Indian social entrepreneur, and educator

Gitanjali Jain Angmo (née Bhattacharje) is an Indian social entrepreneur, and educator, known for her work in poor education and community development in Ladakh. She received the Women Transforming India Award by the Government of India for her contributions to education and community development.

== Early life and education ==
Gitanjali was born in Balasore, Odisha in a Punjabi Jain family. She pursued a graduation in physics from Fakir Mohan University and then a Master of Business Administration (MBA) with a focus on Marketing and Finance from Xavier Institute of Management, Bhubaneswar (XIMB).

== Career ==
===Corporate and entrepreneurial ventures===

Gitanjali had a career in the corporate sector, before founding businesses like Pushan and Shanghai Power Projects Ltd. She also established Helios Books, Aum Hospitals, AUM Trust, Love Your Liver Foundation, and Transform India, focusing on education, healthcare, and wellness.

**Record set:**

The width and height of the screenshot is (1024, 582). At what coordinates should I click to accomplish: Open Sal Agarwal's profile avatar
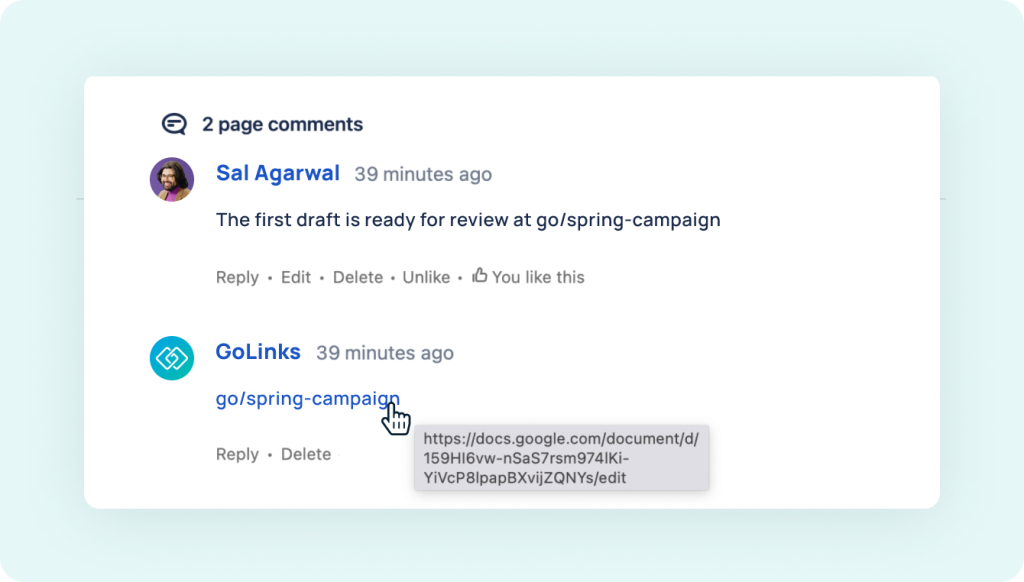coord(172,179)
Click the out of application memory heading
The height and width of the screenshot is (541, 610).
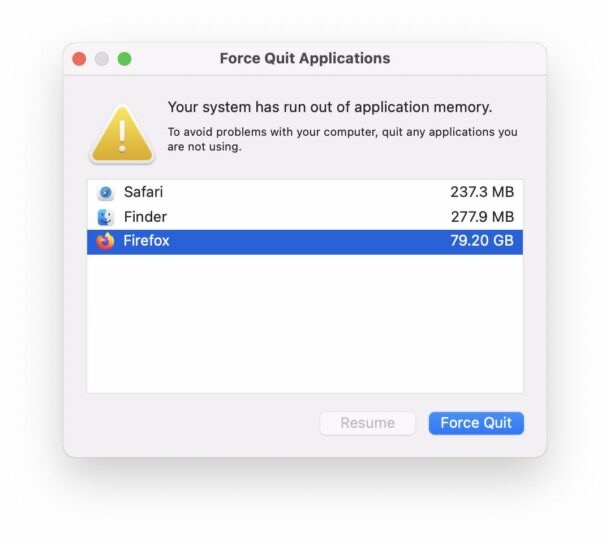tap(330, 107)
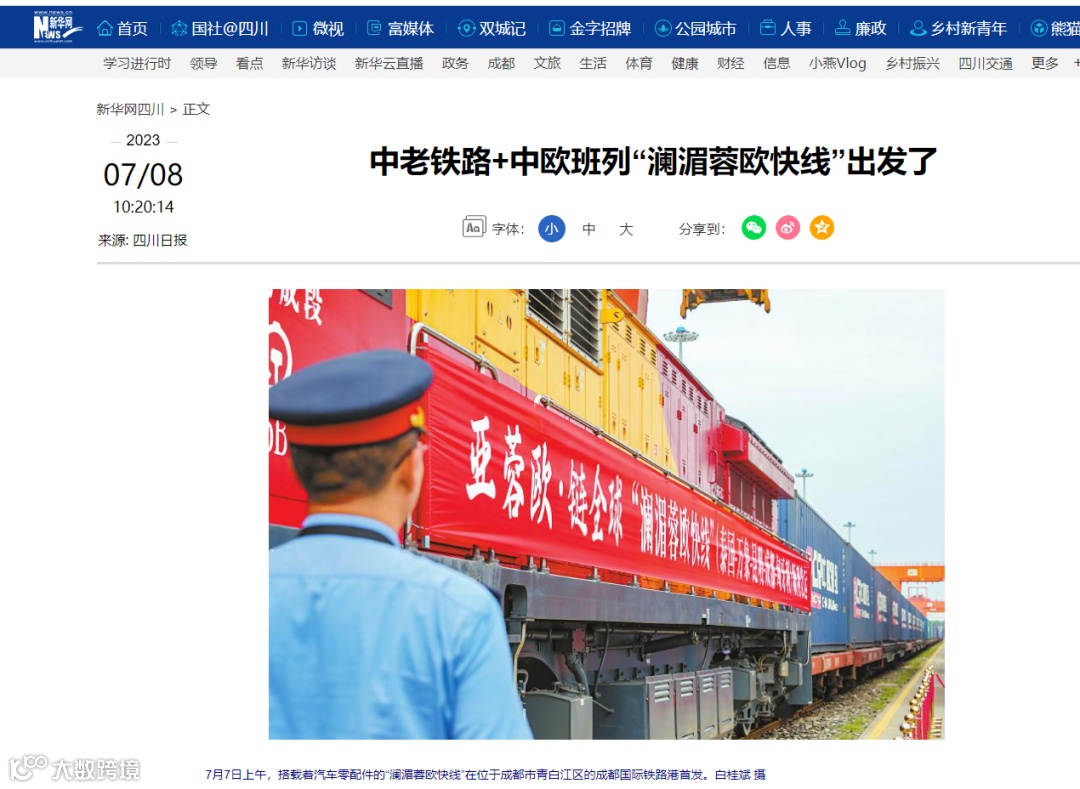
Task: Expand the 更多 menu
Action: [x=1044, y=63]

* * *

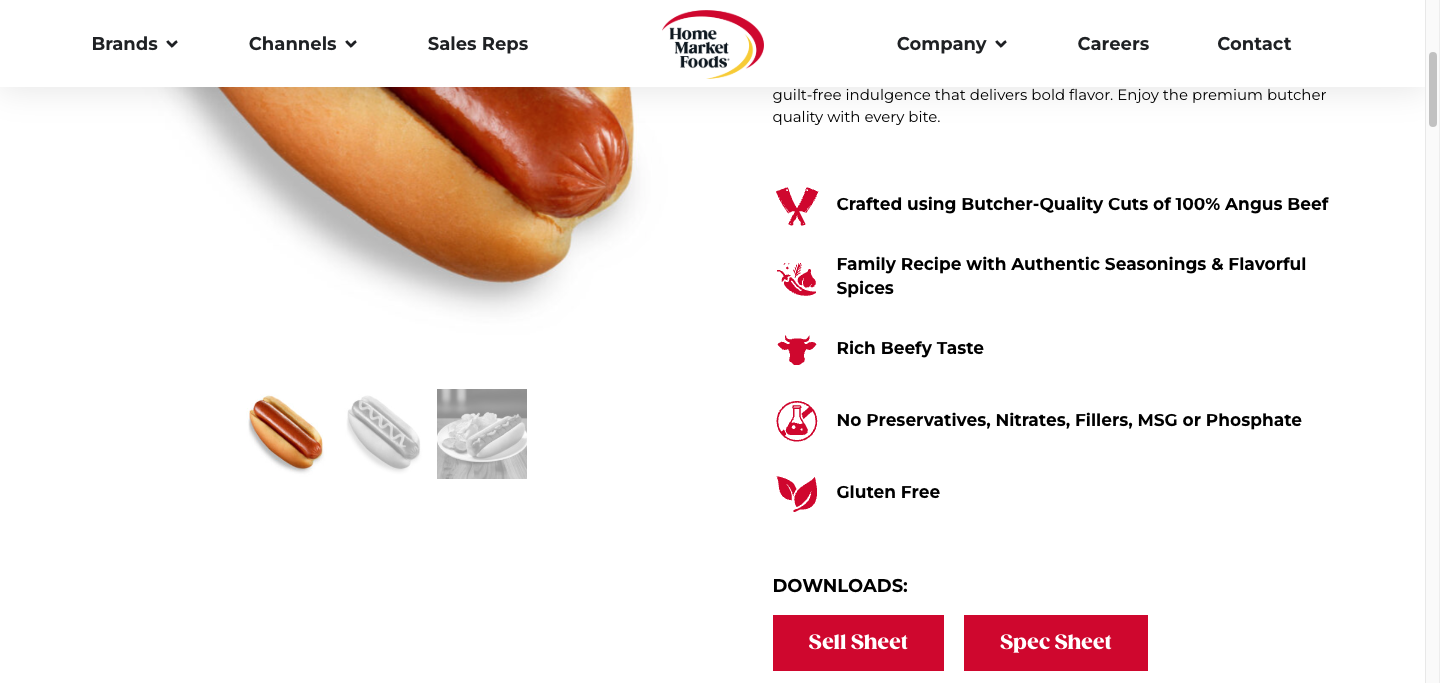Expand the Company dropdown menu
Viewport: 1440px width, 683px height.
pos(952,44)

**Problem set:**
A - In the profile of Gitanjali Jain Angmo, write out everything from "Gitanjali Jain Angmo" down to "and community development.", replacing "educator" with "teacher".
B - In one to three sentences, explain why the profile of Gitanjali Jain Angmo says she received the Women Transforming India Award.
C - Using the profile of Gitanjali Jain Angmo, decide whether each statement agrees with it. Answer yes or no and quote the words that settle each one.
(i) She was born in Balasore, Odisha.
(ii) She studied chemistry at Fakir Mohan University.
(iii) Her MBA focused on marketing and finance.

**Responses:**
A -
Gitanjali Jain Angmo (née Bhattacharje) is an Indian social entrepreneur, and teacher, known for her work in poor education and community development in Ladakh. She received the Women Transforming India Award by the Government of India for her contributions to education and community development.

B - She received the award from the Government of India for her contributions to education and community development.

C -
(i) Yes: "Gitanjali was born in Balasore, Odisha"
(ii) No: "She pursued a graduation in physics from Fakir Mohan University"
(iii) Yes: "with a focus on Marketing and Finance"